By Lucia Mutikani
WASHINGTON (Reuters) – The number of Americans filing new claims for unemployment benefits increased moderately last week, while private payrolls surged in June, suggesting that the labor market remained on solid ground despite growing risks of a recession.
The reports on Thursday, which also suggested that laid-off workers were experiencing shorter spells of unemployment, made it more likely that the Federal Reserve would resume raising interest rates this month after pausing in June.
Though job openings fell to a two-year low in May, they remained well above their pre-pandemic levels, with 1.6 vacancies for every unemployment person. More people are quitting their jobs, a sign of confidence in the labor market.

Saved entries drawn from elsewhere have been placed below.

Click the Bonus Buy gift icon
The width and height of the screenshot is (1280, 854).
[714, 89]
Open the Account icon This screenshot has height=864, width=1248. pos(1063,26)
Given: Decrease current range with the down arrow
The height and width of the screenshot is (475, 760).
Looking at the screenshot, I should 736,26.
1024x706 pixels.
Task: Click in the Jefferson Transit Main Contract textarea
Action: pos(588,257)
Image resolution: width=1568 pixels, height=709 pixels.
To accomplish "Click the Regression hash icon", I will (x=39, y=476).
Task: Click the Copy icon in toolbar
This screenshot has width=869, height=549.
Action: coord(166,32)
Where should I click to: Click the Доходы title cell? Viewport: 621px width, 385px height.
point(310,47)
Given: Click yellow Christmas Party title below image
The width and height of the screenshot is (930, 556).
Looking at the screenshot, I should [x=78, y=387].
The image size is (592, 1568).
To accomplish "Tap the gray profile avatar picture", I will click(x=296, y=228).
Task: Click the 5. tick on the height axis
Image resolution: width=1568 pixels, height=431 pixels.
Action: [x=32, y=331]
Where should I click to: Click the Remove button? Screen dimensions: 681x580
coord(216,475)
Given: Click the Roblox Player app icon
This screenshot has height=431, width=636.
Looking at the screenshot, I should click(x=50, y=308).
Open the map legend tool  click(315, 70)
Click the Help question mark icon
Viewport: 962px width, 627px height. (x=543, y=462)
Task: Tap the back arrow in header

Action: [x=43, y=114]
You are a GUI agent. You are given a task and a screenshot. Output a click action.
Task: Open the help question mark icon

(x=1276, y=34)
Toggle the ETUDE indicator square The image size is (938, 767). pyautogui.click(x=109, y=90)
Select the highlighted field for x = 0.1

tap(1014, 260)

The data sketched an upbeat picture of the labor market ahead of the release of the closely watched employment report for June on Friday. They also raised the prospects of the economy skirting the much dreaded downturn later this year.
“Demand for new hires remains elevated and employers are still holding onto the workers they have,” said Nick Bunker, research director at Indeed Hiring Lab. “The data continue to make a soft-landing scenario increasingly likely.”
Initial claims for state unemployment benefits rose 12,000 to a seasonally adjusted 248,000 for the week ended July 1, the Labor Department said. Data for the prior week was revised to show 3,000 fewer applications than previously reported.
Economists polled by Reuters had forecast 245,000 claims for the latest week. Claims jumped to a 20-month high of around 265,000 in the first three weeks of June, suggesting that layoffs were spreading beyond the technology sector and interest rate-sensitive industries like housing and finance.
Minnesota recently extended eligibility for state unemployment benefits to tens of thousands of hourly paid school workers during the summer break, also contributing to the rise in filings. The surge was reversed as the month wound down.
Unadjusted claims rose 20,838 to 250,556 last week. There were large increases in filings in Michigan, New York, Kentucky and Ohio, some of which could be related to automobile manufacturers idling plants during summer while retooling for new models. They offset declines in Texas and New Jersey.
Claims, relative to the size of the labor market, are below the 280,000 level that economists say would signal a significant slowdown in job growth. Employment growth has averaged 314,000 jobs per month this year.
“An anticipated rise in layoffs on more restrictive monetary policy is not yet appearing in the data,” said Rubeela Farooqi, chief U.S. economist at High Frequency Economics in White Plains, New York. “A tight labor market will keep the rate path on an upward trajectory, until policymakers see a material rebalancing in supply and demand.”
Stocks on Wall Street were trading lower. The dollar was little changed against a basket of currencies. U.S. Treasury prices fell.
WORKERS STILL IN DEMAND
The labor market has remained resilient despite 500 basis points worth of interest rate hikes from the Fed since March 2022, when the U.S. central bank embarked on its fastest monetary policy tightening campaign in more than 40 years to stamp out inflation. A survey last month showed consumers’ views of the labor market more upbeat in June relative to May.
Financial markets have priced in a 25 basis point rate increase at the Fed’s July 25-26 meeting, according to CME Group’s FedWatch tool.
The number of people receiving benefits after an initial week of aid, a proxy for hiring, fell 13,000 to a four-month low of 1.720 million during the week ending June 24, the claims report showed. The so-called continuing claims are very low by historical norms, indicating that some laid-off workers were quickly finding new employment.
That was underscored by a second report from the Labor Department showing job openings, a measure of labor demand, fell 496,000 to 9.824 million by the last day of May.
Though that was the lowest level since April 2021, vacancies are well above the roughly 7 million level that prevailed before the COVID-19 pandemic. There were 1.6 job openings for every unemployed worker. The decrease in job openings was concentrated among businesses with one to nine employees.
Layoffs declined in May and 4.0 million people resigned from their jobs, an increase of 250,000 from April.
Services businesses boosted employment in June, helping to lift the Institute for Supply Management’s non-manufacturing PMI to 53.9 from 50.3 in May. Companies reported being “unable to find qualified candidates for some open positions” and “finally able to fill some positions that have been open for some time.”
That, combined with the ADP National Employment report showing private payrolls jumped by 497,000 jobs last month after rising 267,000 in May, bodes well for June’s employment report.
According to a Reuters survey of economists, nonfarm payrolls likely increased by 225,000 jobs last month after rising 339,000 in May. The unemployment rate is forecast slipping to 3.6% from 3.7% in May.
A fourth report from global outplacement firm Challenger, Gray & Christmas showed U.S.-based employers announced 40,709 job cuts in June, down 49% from May. Companies planned 187,793 layoffs in the second quarter, a 31% decline from the January-March period’s tally.
Andrew Challenger, senior vice president at Challenger, Gray & Christmas, said it was “possible that the deep job losses predicted due to inflation and interest rates will not come to pass.”